第三番 宝住寺(味方町)
18羅漢配した磊々園
お釈迦(しゃか)様の弟子の中でも最高段階に達した人のことを指す羅漢。この羅漢を山号に持つ当寺の住職河野義海さんは、かねてからこの山号にちなんだものを寺に祀(まつ)りたいと考えていた。
そして、大小さまざまな石やモミジ、萩(はぎ)、ツツジなどの木と十八の羅漢を配した庭、磊々園(らいらいえん)として昭和六十二年に実現させた。
石像の頭をさすった手を自分の頭に当てると頭が良くなるという、ヒンズル尊者から順に庭を巡りながら羅漢様にお参りができる。
竜をてなづけているバンタカ尊者や、親子が向き合って合掌しているラーブラ尊者など、一体一体が違う表情や仕草をし、それぞれがゆかりのある持ち物を手にしてお釈迦様を中心に座している。
その庭を見上げて「雨風にさらされ苔(こけ)むして、あと三百年もすればいい庭になるでしょうね」と河野住職は目を細める。この庭の上には、サツキで作った「心」という大きな字をあしらった「大心字園」もある。
また、ここでは料理好きの奥さんが心を込めて作る精進料理の接待も受けられる。新鮮な材料を使い旬の味を大切にした料理が評判になり、多くの人が訪れている。
今、宝住寺は大事業の真っ最中で二百年ぶりに本堂を建て替えている。来年の夏には完成予定。
第六番 梅岩寺(下八田町)
貴重な4枚の襖絵も
南北朝時代に真言宗の大寺として開創されたものの大火で廃寺同様になったが、下八田地区が山家領となって再興され臨済宗に改められた。
無住寺だったこの寺に岩佐寛海さんが住職としてやってきたのは昭和六十一年。それから住職の奮闘が始まった。
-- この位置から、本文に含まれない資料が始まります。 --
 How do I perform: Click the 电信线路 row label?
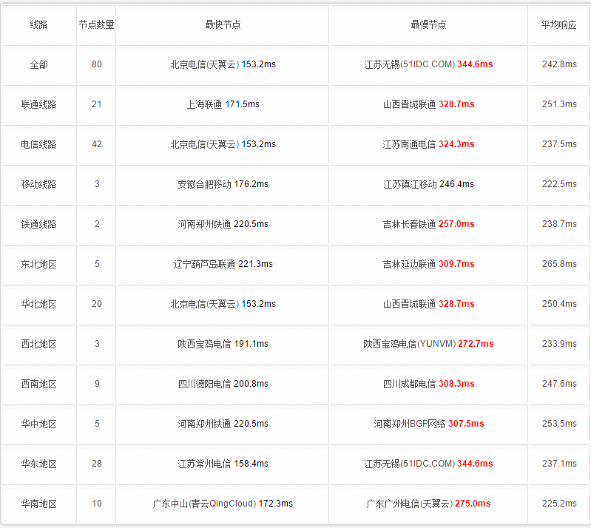tap(38, 144)
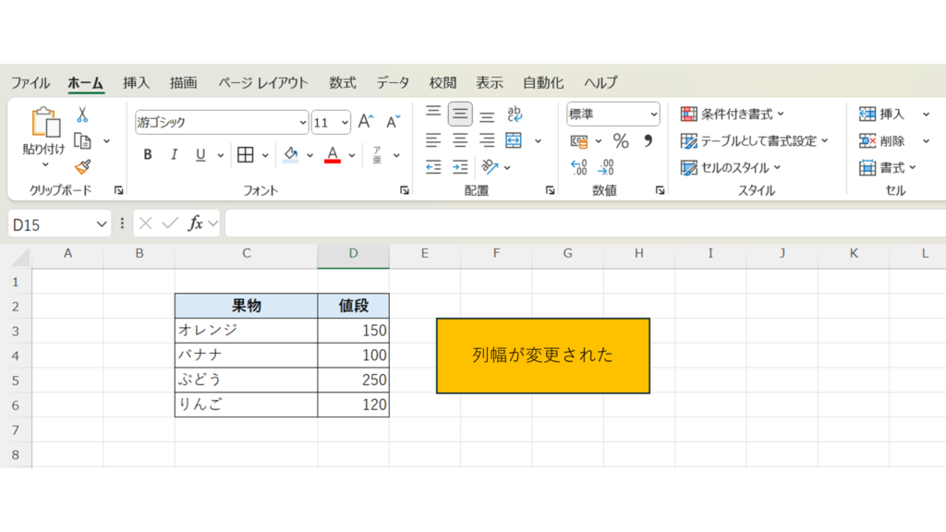Open the 数式 ribbon tab
The image size is (946, 532).
pos(342,83)

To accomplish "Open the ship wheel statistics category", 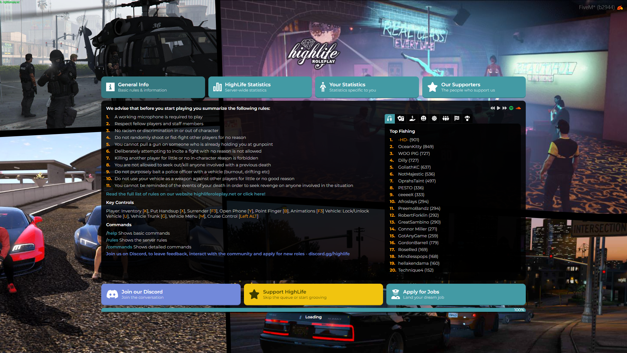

山門や土塀を造り、本尊の十一面観音や天蓋(てんがい)の修復費用を少しでも安くするために、それらを軽トラックに積んで何度も京都を往復した。
境内の裏にある藪(やぶ)を整地し、沙羅双樹(さらそうじゅ)や百日紅(さるすべり)、利休梅などの花木を中心にモミジ、山茱萸(さんしゅゆ)など、たくさんの木々を植えた。「造園師も土建屋も仏具師も、なんでもこなすんです」と住職。
「まあ見て下さい」と案内されて本堂に入り、まばゆいばかりに輝く十一面観音にお目にかかる。東洋のモナリザ≠ニ住職が自慢するだけあって穏やかな笑みの優しい顔。黄金色のきれいな天蓋の下に立たせてもらった。
このほか同寺には、山家城主のお抱え絵師が描いた貴重な四枚の襖(ふすま)絵もある。
「本来、お寺は諸人(もろびと)の人生の休憩所・命の休憩所」というのが岩佐住職の持論。楽しみながら自分の手で寺を作って、いろんな人が訪ねてくれるのを待っている。一人でも多くの人がここに来て、和やかで休らいだ気持ちになってくれるのが無上の喜びだとか。